We all know the city’s big museums, the Milwaukee Public Museum and the Milwaukee Art Museum, Discovery World and Betty Brinn Children’s Museum. And then there is the “Museum Mile” whose components include the Charles Allis Art Museum, Jewish Museum Milwaukee, North Point Lighthouse, Museum of Wisconsin Art at Saint John’s on the Lake and Villa Terrace Decorative Arts Museum. But the city holds other venues dedicated to preserving aspects of our past, too. Here are a few of the lesser-knowns—including a pair of digital museums that dream of becoming brick and mortar.

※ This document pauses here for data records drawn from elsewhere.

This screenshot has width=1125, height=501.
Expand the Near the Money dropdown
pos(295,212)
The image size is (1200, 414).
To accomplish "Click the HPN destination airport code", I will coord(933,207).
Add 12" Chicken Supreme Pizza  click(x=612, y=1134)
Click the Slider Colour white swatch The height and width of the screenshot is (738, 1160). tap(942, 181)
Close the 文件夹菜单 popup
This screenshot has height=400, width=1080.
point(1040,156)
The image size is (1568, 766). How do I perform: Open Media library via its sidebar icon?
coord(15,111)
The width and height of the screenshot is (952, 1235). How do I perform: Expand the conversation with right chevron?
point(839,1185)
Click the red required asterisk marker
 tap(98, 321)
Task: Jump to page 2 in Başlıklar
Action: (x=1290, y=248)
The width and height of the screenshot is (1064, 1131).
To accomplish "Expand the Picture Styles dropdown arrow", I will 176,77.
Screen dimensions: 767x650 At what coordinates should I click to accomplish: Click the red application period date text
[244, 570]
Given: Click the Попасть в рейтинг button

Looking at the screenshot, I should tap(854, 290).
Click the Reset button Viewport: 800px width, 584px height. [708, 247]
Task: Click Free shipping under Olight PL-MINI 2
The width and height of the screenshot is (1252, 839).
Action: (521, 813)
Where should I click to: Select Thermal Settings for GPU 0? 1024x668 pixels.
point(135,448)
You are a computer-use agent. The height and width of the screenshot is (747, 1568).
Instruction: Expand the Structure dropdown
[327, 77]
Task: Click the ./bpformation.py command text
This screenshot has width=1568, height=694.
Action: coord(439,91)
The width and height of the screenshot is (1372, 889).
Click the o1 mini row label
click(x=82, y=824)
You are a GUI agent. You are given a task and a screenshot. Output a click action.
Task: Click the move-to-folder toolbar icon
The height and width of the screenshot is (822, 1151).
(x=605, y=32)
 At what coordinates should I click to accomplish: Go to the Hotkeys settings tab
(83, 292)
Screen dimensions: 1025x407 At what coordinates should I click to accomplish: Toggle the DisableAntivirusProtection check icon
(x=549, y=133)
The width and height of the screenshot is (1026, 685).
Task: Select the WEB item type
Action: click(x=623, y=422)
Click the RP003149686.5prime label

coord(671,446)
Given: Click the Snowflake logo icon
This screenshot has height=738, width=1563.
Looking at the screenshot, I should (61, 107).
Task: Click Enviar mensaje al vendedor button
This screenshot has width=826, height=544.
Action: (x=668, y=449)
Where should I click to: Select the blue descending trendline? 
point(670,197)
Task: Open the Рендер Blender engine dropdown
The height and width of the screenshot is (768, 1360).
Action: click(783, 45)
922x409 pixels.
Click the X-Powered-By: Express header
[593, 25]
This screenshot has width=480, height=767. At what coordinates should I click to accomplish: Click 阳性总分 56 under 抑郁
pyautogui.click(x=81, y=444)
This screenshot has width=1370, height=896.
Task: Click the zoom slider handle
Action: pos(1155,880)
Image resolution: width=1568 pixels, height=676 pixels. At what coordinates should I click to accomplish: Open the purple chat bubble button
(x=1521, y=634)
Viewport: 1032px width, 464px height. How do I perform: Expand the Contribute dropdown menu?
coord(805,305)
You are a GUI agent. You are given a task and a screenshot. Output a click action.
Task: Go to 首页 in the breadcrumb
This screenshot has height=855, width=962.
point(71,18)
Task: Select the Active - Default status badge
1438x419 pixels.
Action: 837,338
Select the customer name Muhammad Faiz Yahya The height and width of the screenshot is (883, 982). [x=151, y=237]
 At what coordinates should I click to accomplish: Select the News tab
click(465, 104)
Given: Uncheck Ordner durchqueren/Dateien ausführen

Bob Paquette Microphone Museum
107 E. National Ave.

Much of the beauty of this museum is in its tucked-away surprise: innocuously located within the reliable and excellent Select Sound rental facility sits a private collection of more than a thousand microphones that go back to, well, nearly a time before microphones. Its contents go beyond its namesake, though: There are (tangentially?) related items like preamps, radios and even telephones that are electronic marvels, either because of (or in spite of) their relatively primitive—yet still complex!—nature. It’ll make you want to break, or at least break open, your smart phone. Admission is free. (Franklin K.R. Cline)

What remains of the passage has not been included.